Page extract:
To use the Old Testament as a justification for the church building is not only inaccurate, but it is self-defeating. The old Mosaic economy of sacred priests, sacred buildings, sacred rituals, and sacred objects has been forever destroyed by the cross of Jesus Christ. In addition, it has been replaced by a nonhierarchical, nonritualistic, nonliturgical organism called the ekklesia (church).123



THE EVOLUTION OF CHURCH ARCHITECTURE



Following the Constantinian era, church buildings passed through various stages. (They are too complex for us to detail here.) To quote one scholar, "Changes in church architecture are the result of mutation rather than a steady line of evolution." These mutations did little to change the dominant architectural features that fostered a monopolizing clergy and an inert congregation.124


Let's quickly survey the evolution of church architecture:


After Constantine, Christian architecture passed from the basilica phase to the Byzantine phase.125 Byzantine churches had wide central domes and decorative icons and mosaics.126

Byzantine architecture was followed by Romanesque architecture.127 Romanesque buildings were characterized by a three-story elevation, massive pillars supporting round arches, and colorful interiors.128 This form of building arose shortly after Charlemagne became emperor of the Holy Roman Empire on Christmas day AD 800.

Stated problem A:
State whether each statement agrees with the church architecture excerpt, answering yes or no and quoting the words of the excerpt that decide it. (i) Byzantine churches had wide central domes. (ii) Romanesque architecture came before Byzantine architecture. (iii) Romanesque buildings had pointed arches.
Stated problem B:
Answer these questions from the church architecture excerpt.
(i) What is the organism that replaced the old Mosaic economy called?
(ii) After Constantine, from which phase did Christian architecture pass to the Byzantine phase?
(iii) On what day did Charlemagne become emperor of the Holy Roman Empire?
Stated problem C:
Copy word for word the part of the church architecture excerpt from "After Constantine, Christian" up to and including "day AD 800.".
The listing has no connection to the church architecture excerpt.

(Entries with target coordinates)
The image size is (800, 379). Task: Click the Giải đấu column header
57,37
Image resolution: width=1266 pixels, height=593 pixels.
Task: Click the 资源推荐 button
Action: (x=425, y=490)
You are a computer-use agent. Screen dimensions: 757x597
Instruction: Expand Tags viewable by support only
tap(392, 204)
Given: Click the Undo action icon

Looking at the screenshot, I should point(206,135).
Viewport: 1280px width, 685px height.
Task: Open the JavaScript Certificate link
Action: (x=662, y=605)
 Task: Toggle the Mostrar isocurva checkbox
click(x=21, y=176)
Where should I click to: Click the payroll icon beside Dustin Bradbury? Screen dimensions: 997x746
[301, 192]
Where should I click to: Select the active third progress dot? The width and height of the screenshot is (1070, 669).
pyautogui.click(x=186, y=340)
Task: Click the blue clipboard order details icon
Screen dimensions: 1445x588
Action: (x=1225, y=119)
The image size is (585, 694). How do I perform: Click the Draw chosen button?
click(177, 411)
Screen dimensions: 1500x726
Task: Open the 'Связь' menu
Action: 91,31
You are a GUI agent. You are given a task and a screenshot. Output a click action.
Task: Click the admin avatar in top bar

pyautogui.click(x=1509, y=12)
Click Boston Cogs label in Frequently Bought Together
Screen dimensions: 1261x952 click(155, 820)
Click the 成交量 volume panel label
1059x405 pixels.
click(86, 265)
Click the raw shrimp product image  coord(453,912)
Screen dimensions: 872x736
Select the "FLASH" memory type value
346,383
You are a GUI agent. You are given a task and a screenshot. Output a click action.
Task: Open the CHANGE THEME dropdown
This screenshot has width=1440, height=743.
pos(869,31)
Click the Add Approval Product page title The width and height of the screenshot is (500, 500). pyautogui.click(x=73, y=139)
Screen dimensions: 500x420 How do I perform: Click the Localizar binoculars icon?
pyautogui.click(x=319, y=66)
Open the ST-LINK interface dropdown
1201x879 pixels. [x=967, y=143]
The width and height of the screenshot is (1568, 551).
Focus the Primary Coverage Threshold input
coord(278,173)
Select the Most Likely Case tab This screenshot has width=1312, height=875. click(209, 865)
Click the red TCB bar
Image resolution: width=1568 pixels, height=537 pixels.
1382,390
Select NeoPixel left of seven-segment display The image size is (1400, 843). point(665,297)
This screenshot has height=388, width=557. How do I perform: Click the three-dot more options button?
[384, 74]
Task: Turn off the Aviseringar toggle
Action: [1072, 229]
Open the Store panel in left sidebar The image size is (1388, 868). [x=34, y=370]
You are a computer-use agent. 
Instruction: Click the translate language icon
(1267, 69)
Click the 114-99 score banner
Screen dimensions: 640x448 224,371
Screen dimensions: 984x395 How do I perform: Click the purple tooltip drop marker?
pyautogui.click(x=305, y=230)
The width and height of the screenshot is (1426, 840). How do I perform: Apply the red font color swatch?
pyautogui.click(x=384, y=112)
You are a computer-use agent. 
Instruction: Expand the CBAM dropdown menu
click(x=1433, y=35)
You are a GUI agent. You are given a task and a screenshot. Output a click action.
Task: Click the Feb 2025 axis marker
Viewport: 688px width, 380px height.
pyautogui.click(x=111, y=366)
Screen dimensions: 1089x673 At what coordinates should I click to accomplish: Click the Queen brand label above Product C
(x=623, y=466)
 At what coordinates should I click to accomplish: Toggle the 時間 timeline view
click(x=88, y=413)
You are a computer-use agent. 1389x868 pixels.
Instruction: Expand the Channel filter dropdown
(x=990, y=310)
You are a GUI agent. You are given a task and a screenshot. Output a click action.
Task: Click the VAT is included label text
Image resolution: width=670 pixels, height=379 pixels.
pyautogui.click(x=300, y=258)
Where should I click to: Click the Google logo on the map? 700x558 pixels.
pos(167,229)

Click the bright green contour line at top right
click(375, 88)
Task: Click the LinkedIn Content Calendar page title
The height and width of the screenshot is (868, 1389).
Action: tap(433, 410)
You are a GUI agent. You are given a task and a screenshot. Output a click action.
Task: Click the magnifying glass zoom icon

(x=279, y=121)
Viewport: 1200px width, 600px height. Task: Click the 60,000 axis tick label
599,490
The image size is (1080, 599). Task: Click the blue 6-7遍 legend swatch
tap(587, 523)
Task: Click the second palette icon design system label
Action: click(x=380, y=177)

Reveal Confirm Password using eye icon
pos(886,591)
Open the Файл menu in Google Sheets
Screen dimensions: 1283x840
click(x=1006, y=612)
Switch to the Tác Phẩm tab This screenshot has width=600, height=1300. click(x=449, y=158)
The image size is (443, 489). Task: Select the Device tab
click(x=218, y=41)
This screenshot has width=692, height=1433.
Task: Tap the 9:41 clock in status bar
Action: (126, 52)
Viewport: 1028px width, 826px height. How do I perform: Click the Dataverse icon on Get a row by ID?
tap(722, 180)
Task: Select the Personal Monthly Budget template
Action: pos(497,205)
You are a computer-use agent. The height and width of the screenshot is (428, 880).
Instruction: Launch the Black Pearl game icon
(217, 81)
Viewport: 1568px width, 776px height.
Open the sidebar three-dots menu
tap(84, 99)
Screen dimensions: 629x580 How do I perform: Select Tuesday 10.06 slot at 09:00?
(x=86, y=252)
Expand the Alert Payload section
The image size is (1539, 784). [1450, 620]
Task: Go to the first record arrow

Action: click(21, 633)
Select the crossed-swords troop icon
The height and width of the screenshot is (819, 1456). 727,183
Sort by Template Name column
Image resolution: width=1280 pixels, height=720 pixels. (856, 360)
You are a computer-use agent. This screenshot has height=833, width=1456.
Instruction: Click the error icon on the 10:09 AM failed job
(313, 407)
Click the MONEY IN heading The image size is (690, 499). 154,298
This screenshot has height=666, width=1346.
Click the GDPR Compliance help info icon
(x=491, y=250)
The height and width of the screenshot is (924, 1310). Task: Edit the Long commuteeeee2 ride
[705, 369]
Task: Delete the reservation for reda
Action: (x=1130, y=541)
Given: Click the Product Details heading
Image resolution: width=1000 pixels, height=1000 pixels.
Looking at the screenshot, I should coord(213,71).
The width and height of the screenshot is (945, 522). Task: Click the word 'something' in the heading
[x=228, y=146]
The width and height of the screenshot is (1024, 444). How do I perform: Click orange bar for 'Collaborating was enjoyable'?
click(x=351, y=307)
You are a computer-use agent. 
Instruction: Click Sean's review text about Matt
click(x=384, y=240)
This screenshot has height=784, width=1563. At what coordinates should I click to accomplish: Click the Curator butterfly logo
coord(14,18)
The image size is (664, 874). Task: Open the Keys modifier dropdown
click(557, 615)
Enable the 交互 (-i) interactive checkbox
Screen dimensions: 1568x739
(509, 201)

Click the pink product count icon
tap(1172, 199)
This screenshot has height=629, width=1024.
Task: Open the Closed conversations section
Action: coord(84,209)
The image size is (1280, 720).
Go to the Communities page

Exercise answer A:
(i) Yes: "Byzantine churches had wide central domes and decorative icons and mosaics."
(ii) No: "Byzantine architecture was followed by Romanesque architecture."
(iii) No: "massive pillars supporting round arches"

Exercise answer B:
(i) The ekklesia (church)
(ii) The basilica phase
(iii) Christmas day AD 800

Exercise answer C:
After Constantine, Christian architecture passed from the basilica phase to the Byzantine phase.125 Byzantine churches had wide central domes and decorative icons and mosaics.126

Byzantine architecture was followed by Romanesque architecture.127 Romanesque buildings were characterized by a three-story elevation, massive pillars supporting round arches, and colorful interiors.128 This form of building arose shortly after Charlemagne became emperor of the Holy Roman Empire on Christmas day AD 800.